Another aspect of the invention is an electronic package formed from a plurality of laminated ceramic sheets, a patterned electrical conductor layer supported on one or more of the ceramic sheets and electrical conductors which pass through at least one ceramic sheet and connect the patterned electrical conductor layers. The electrical conductors are selected from the group consisting of gold, tungsten, silver, copper, molybdenum palladium and alloys thereof. The electronic package comprising a product formed from the steps comprising: (a) forming green tape of a dielectric material; (b) cutting the green tape into sheets; (c) forming via holes in the sheets and filling them with electrically conductive paste; (d) forming patterns of electrically conductive paste on the sheet; (e) placing a resilient, compliant material on one or more stacks of layers including the area over the recess; (f) applying sufficient pressure to the stacks and the resilient compliant material to cause the compliant material to fill the recess and cause interlayer adhesion of said layers; (g) lifting the resilient, compliant material off the stacks subsequent to the application of pressure; and (h) firing the laminated sheets to sinter the green tape.

BRIEF DESCRIPTION OF THE DRAWINGS

These and other features of the invention are further described or rendered obvious in the following related description of the preferred embodiment which is to be considered together with the accompanying drawings, wherein like numbers refer to like parts and further wherein:

FIG. 1 is a perspective, cut-away view of a multilayer structure which may be fabricated in accordance with the invention.

FIG. 2 is a cross-sectional view of a stack of materials in a platen press assembly of the present invention of FIG. 1 prior to pressing and/or after completion of pressing.

FIG. 3 is a cross-sectional view of the stack of materials in the platen press assembly of FIG. 2 in the multilayer structure of FIG. 1 during the pressing stage of the assemblies operational cycle.

FIG. 4 is a cross-sectional view a first alternate platen press assembly of the present invention during the pressing stage of the assemblies operational cycle.

FIG. 5 is a cross-sectional view a second alternate platen press assembly of the present invention during the pressing stage of the assemblies operational cycle.

It will be appreciated that, for the sake of illustration, these figures are not necessarily drawn to scale.

DETAILED DESCRIPTION

The term "resilient, compliant material" is used herein to mean a material that elastically deforms under the pressures and temperatures normally used in laminating practice. The materials ability to distort under pressure must be sufficient to cause the material to mold to the shape of the stack during pressing. Since the present application is concerned with pressing stacks of ceramic material that contain a stair-case shaped cavity, the materials ability to distort must be sufficient to (a) allow the material to assume the shape of the stair-case shaped cavity during the lamination process without deforming or rounding the edges and/or corners of the stair-case and (b) apply sufficient pressure to cause interlayer bonding of the stack.

_ _ _

Actions to take:
**a.** In the patent excerpt on laminating ceramic sheets, which figures are described as cross-sectional views? Give their figure numbers.
**b.** Write the next portion of the patent excerpt on laminating ceramic sheets, starting right after its final sentence.

Information shown:
_ _ _

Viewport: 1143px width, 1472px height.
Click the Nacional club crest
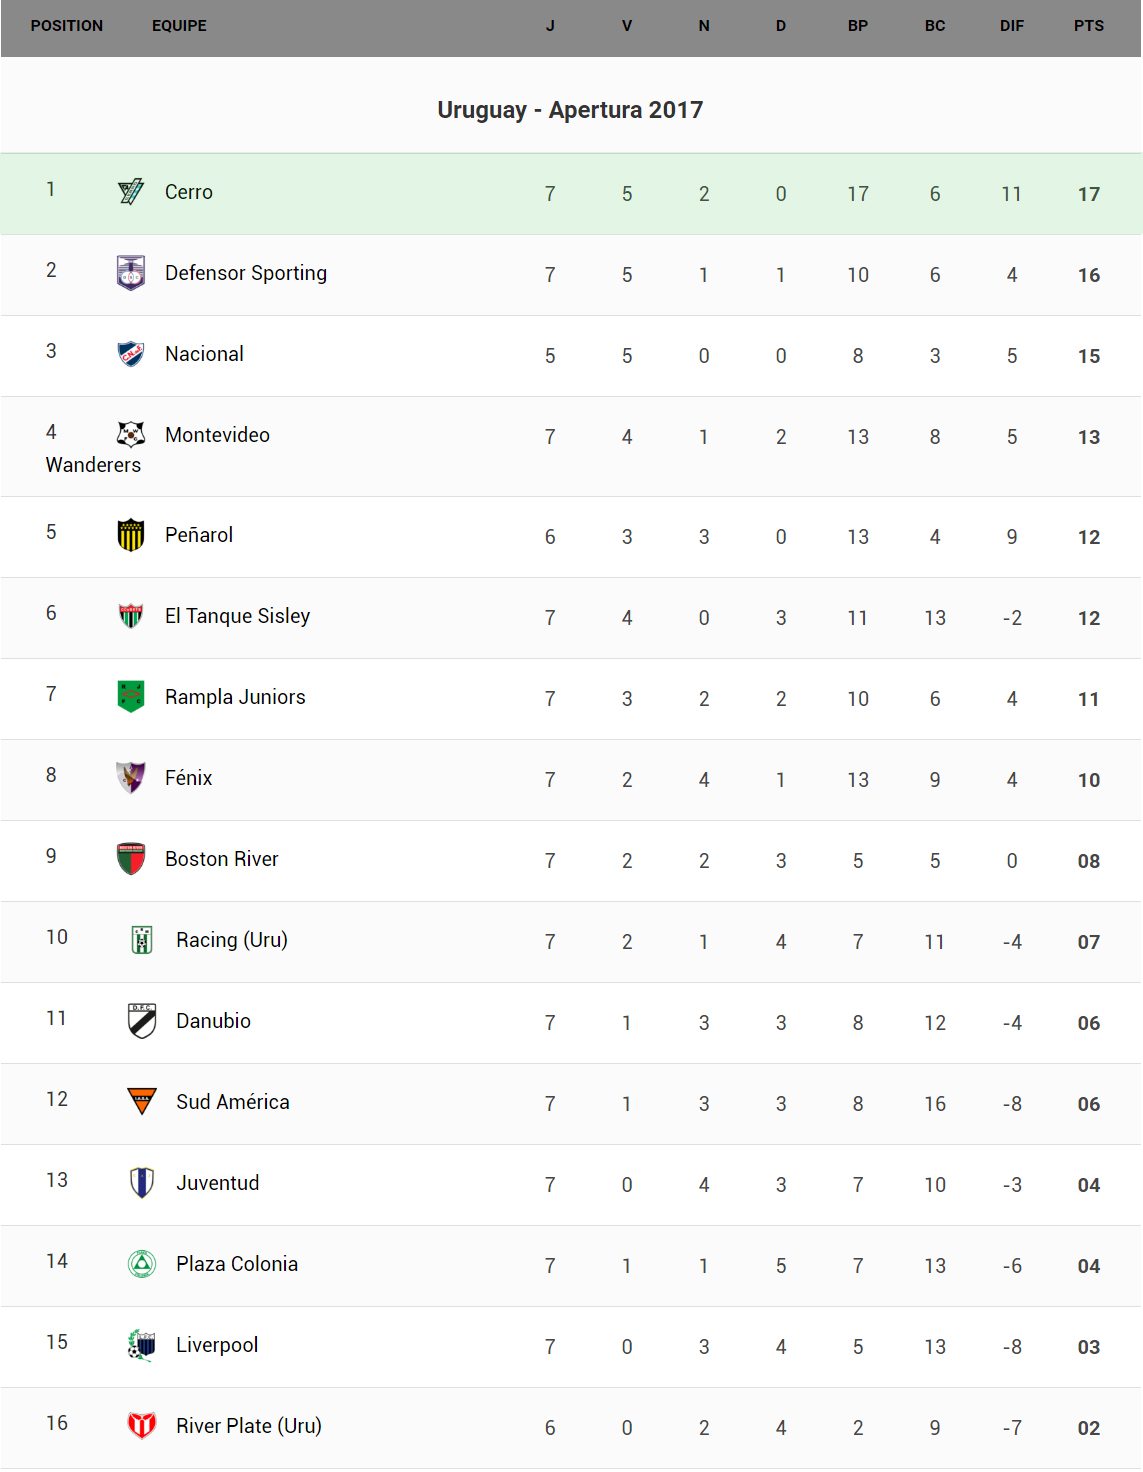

_ _ _

Responses to the exercise:
**a.** FIG. 2, FIG. 3, FIG. 4, FIG. 5

**b.**
In addition, the compliant material must be resilient; meaning that it is capable of springing back to its original size and shape after pressure is released. The resilient quality of the material is a key characteristic of the material that is required for multiple pressings. Furthermore, the resilient quality of the material will allow a single press to be used for lamination of a large variety of stacked materials having different sizes and shapes and cavities and protrusions of different sizes and shapes. The different stacks of materials may be pressed without the need to change the resilient compliant material. Alternately, the pressing unit may be sufficiently large to simultaneously laminate multiple units in a single press cycle. "Silicone gel" is one such resilient, compliant material that has been found to be useful in practicing the present invention.

The terms "lamination" and "laminating" are used herein to mean the process of applying pressure to a stack of relatively thin sheets of material to cause interlayer bonding. When the term is used in conjunction with unfired ceramic (green) tape, the pressure applied during the lamination step is not sufficient to cause the green ceramic to vitrify or sinter. Typical conditions for laminating green ceramic tape include heating at a rate of 5.degree.-500.degree. C./min. to a peak temperature in the range of about room temperature to about 150.degree. C. for a period of about 1-100 seconds and applying pressure in the range 100-5,000 psi.

Turning to FIG. 1, there is illustrated a ceramic cavity multilayer package 10 which can be fabricated in accordance with the invention. For the sake of illustration, package 10 is formed from three layers (12, 14 and 16) of ceramic material. More than 3 layers may be used in practicing the present invention and it is not necessary that adjacent layers in the stack form a step; adjacent layers may be the same size.

Layers 12, 14 and 16 of package 10 are formed by first forming a slurry by combining finely ground ceramic material with a suitable solvent and other conventional additives, such as a plasticizer and a binder, in a manner known in the art. The slurry is cast into thin "green" (unfired) tape having a thickness of about 20 to 500 microns using a conventional doctor blading process. The actual method used to fabricate the green sheet, as well as its size and thickness, is not considered to be critical to practicing the invention.

After casting, the green tape is blanked into individual sheets or cards. Typically, the green tape sheets are on the order of 200 mm square. However, the size of the green tape sheets are dependent on the size of the part that is to be manufactured and not on the invention. In addition, the invention can be used with sheets or cards of different thickness.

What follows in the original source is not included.